**WHAT THE TASK ASKS**
In full and word for word, restate the lines of the listing.
____
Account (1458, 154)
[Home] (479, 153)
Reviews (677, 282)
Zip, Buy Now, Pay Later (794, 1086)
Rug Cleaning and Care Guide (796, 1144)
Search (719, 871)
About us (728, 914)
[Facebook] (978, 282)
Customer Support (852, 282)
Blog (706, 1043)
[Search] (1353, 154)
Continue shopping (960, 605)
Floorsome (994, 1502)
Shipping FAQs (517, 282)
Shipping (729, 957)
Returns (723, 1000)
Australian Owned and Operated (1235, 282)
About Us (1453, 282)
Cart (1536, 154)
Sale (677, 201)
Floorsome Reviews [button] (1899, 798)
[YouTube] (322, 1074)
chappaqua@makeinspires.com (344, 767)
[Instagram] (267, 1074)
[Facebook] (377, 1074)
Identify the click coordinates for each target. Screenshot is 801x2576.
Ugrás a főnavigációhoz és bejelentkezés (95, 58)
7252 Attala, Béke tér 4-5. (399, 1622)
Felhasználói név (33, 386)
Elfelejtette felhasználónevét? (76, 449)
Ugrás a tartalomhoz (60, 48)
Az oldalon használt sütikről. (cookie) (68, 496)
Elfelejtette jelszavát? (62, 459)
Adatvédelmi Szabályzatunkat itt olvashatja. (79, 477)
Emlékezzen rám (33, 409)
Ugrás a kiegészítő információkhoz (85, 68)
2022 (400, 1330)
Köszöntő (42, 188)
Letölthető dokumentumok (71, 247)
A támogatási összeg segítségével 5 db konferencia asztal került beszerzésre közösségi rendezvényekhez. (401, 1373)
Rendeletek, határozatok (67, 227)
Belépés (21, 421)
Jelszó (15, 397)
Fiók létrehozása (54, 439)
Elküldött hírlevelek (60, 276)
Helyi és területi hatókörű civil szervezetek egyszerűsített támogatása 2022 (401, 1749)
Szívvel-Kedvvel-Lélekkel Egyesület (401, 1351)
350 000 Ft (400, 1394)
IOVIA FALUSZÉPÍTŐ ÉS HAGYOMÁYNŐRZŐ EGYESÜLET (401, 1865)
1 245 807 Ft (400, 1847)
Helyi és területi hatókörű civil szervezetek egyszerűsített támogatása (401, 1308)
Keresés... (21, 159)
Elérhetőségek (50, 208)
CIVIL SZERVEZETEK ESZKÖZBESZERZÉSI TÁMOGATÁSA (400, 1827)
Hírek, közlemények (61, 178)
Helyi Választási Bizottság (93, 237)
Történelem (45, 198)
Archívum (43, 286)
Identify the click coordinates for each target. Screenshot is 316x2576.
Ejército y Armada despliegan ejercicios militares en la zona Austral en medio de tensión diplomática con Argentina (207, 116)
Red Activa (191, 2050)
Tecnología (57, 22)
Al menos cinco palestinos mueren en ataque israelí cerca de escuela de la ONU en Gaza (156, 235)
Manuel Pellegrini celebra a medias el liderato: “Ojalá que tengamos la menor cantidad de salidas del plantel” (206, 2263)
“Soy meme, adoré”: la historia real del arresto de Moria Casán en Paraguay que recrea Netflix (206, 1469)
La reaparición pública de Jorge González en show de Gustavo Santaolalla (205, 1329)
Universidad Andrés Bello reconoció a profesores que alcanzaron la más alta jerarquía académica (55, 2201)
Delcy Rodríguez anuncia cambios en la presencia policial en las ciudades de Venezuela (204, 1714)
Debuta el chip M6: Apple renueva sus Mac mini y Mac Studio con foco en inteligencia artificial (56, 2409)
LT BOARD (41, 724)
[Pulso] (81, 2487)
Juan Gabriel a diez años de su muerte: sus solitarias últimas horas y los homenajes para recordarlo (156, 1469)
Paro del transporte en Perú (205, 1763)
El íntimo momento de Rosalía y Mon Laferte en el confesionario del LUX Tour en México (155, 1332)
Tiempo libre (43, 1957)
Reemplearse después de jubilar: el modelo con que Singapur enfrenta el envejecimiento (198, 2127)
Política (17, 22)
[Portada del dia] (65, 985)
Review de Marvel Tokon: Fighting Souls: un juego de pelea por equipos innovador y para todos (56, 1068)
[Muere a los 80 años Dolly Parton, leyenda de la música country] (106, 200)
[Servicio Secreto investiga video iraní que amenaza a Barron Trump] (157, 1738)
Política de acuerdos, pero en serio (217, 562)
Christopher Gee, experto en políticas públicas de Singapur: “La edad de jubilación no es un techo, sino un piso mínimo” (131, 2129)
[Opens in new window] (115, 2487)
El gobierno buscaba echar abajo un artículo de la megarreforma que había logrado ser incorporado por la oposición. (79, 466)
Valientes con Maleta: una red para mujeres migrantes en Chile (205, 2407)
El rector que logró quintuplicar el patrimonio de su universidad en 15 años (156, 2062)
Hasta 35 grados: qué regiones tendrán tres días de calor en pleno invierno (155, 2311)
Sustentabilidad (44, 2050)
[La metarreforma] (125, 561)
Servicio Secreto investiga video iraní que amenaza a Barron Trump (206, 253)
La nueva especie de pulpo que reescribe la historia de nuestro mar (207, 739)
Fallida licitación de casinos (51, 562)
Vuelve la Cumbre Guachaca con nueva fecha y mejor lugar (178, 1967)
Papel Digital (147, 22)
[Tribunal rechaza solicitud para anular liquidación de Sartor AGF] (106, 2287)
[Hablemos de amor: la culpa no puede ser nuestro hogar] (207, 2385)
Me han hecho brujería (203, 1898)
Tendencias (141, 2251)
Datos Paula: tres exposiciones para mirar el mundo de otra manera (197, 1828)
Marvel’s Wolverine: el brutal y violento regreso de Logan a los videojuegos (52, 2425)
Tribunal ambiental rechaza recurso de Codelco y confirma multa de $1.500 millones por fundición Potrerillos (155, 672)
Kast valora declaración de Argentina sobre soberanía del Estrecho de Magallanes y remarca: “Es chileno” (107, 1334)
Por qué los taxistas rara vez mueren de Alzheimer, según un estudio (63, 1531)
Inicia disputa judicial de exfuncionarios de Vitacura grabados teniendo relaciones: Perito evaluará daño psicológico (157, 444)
____
**OUTPUT**
Account (1458, 154)
[Home] (479, 153)
Reviews (677, 282)
Zip, Buy Now, Pay Later (794, 1086)
Rug Cleaning and Care Guide (796, 1144)
Search (719, 871)
About us (728, 914)
[Facebook] (978, 282)
Customer Support (852, 282)
Blog (706, 1043)
[Search] (1353, 154)
Continue shopping (960, 605)
Floorsome (994, 1502)
Shipping FAQs (517, 282)
Shipping (729, 957)
Returns (723, 1000)
Australian Owned and Operated (1235, 282)
About Us (1453, 282)
Cart (1536, 154)
Sale (677, 201)
Floorsome Reviews [button] (1899, 798)
[YouTube] (322, 1074)
chappaqua@makeinspires.com (344, 767)
[Instagram] (267, 1074)
[Facebook] (377, 1074)
Identify the click coordinates for each target. Screenshot is 801x2576.
Ugrás a főnavigációhoz és bejelentkezés (95, 58)
7252 Attala, Béke tér 4-5. (399, 1622)
Felhasználói név (33, 386)
Elfelejtette felhasználónevét? (76, 449)
Ugrás a tartalomhoz (60, 48)
Az oldalon használt sütikről. (cookie) (68, 496)
Elfelejtette jelszavát? (62, 459)
Adatvédelmi Szabályzatunkat itt olvashatja. (79, 477)
Emlékezzen rám (33, 409)
Ugrás a kiegészítő információkhoz (85, 68)
2022 (400, 1330)
Köszöntő (42, 188)
Letölthető dokumentumok (71, 247)
A támogatási összeg segítségével 5 db konferencia asztal került beszerzésre közösségi rendezvényekhez. (401, 1373)
Rendeletek, határozatok (67, 227)
Belépés (21, 421)
Jelszó (15, 397)
Fiók létrehozása (54, 439)
Elküldött hírlevelek (60, 276)
Helyi és területi hatókörű civil szervezetek egyszerűsített támogatása 2022 (401, 1749)
Szívvel-Kedvvel-Lélekkel Egyesület (401, 1351)
350 000 Ft (400, 1394)
IOVIA FALUSZÉPÍTŐ ÉS HAGYOMÁYNŐRZŐ EGYESÜLET (401, 1865)
1 245 807 Ft (400, 1847)
Helyi és területi hatókörű civil szervezetek egyszerűsített támogatása (401, 1308)
Keresés... (21, 159)
Elérhetőségek (50, 208)
CIVIL SZERVEZETEK ESZKÖZBESZERZÉSI TÁMOGATÁSA (400, 1827)
Hírek, közlemények (61, 178)
Helyi Választási Bizottság (93, 237)
Történelem (45, 198)
Archívum (43, 286)
Identify the click coordinates for each target. Screenshot is 316x2576.
Ejército y Armada despliegan ejercicios militares en la zona Austral en medio de tensión diplomática con Argentina (207, 116)
Red Activa (191, 2050)
Tecnología (57, 22)
Al menos cinco palestinos mueren en ataque israelí cerca de escuela de la ONU en Gaza (156, 235)
Manuel Pellegrini celebra a medias el liderato: “Ojalá que tengamos la menor cantidad de salidas del plantel” (206, 2263)
“Soy meme, adoré”: la historia real del arresto de Moria Casán en Paraguay que recrea Netflix (206, 1469)
La reaparición pública de Jorge González en show de Gustavo Santaolalla (205, 1329)
Universidad Andrés Bello reconoció a profesores que alcanzaron la más alta jerarquía académica (55, 2201)
Delcy Rodríguez anuncia cambios en la presencia policial en las ciudades de Venezuela (204, 1714)
Debuta el chip M6: Apple renueva sus Mac mini y Mac Studio con foco en inteligencia artificial (56, 2409)
LT BOARD (41, 724)
[Pulso] (81, 2487)
Juan Gabriel a diez años de su muerte: sus solitarias últimas horas y los homenajes para recordarlo (156, 1469)
Paro del transporte en Perú (205, 1763)
El íntimo momento de Rosalía y Mon Laferte en el confesionario del LUX Tour en México (155, 1332)
Tiempo libre (43, 1957)
Reemplearse después de jubilar: el modelo con que Singapur enfrenta el envejecimiento (198, 2127)
Política (17, 22)
[Portada del dia] (65, 985)
Review de Marvel Tokon: Fighting Souls: un juego de pelea por equipos innovador y para todos (56, 1068)
[Muere a los 80 años Dolly Parton, leyenda de la música country] (106, 200)
[Servicio Secreto investiga video iraní que amenaza a Barron Trump] (157, 1738)
Política de acuerdos, pero en serio (217, 562)
Christopher Gee, experto en políticas públicas de Singapur: “La edad de jubilación no es un techo, sino un piso mínimo” (131, 2129)
[Opens in new window] (115, 2487)
El gobierno buscaba echar abajo un artículo de la megarreforma que había logrado ser incorporado por la oposición. (79, 466)
Valientes con Maleta: una red para mujeres migrantes en Chile (205, 2407)
El rector que logró quintuplicar el patrimonio de su universidad en 15 años (156, 2062)
Hasta 35 grados: qué regiones tendrán tres días de calor en pleno invierno (155, 2311)
Sustentabilidad (44, 2050)
[La metarreforma] (125, 561)
Servicio Secreto investiga video iraní que amenaza a Barron Trump (206, 253)
La nueva especie de pulpo que reescribe la historia de nuestro mar (207, 739)
Fallida licitación de casinos (51, 562)
Vuelve la Cumbre Guachaca con nueva fecha y mejor lugar (178, 1967)
Papel Digital (147, 22)
[Tribunal rechaza solicitud para anular liquidación de Sartor AGF] (106, 2287)
[Hablemos de amor: la culpa no puede ser nuestro hogar] (207, 2385)
Me han hecho brujería (203, 1898)
Tendencias (141, 2251)
Datos Paula: tres exposiciones para mirar el mundo de otra manera (197, 1828)
Marvel’s Wolverine: el brutal y violento regreso de Logan a los videojuegos (52, 2425)
Tribunal ambiental rechaza recurso de Codelco y confirma multa de $1.500 millones por fundición Potrerillos (155, 672)
Kast valora declaración de Argentina sobre soberanía del Estrecho de Magallanes y remarca: “Es chileno” (107, 1334)
Por qué los taxistas rara vez mueren de Alzheimer, según un estudio (63, 1531)
Inicia disputa judicial de exfuncionarios de Vitacura grabados teniendo relaciones: Perito evaluará daño psicológico (157, 444)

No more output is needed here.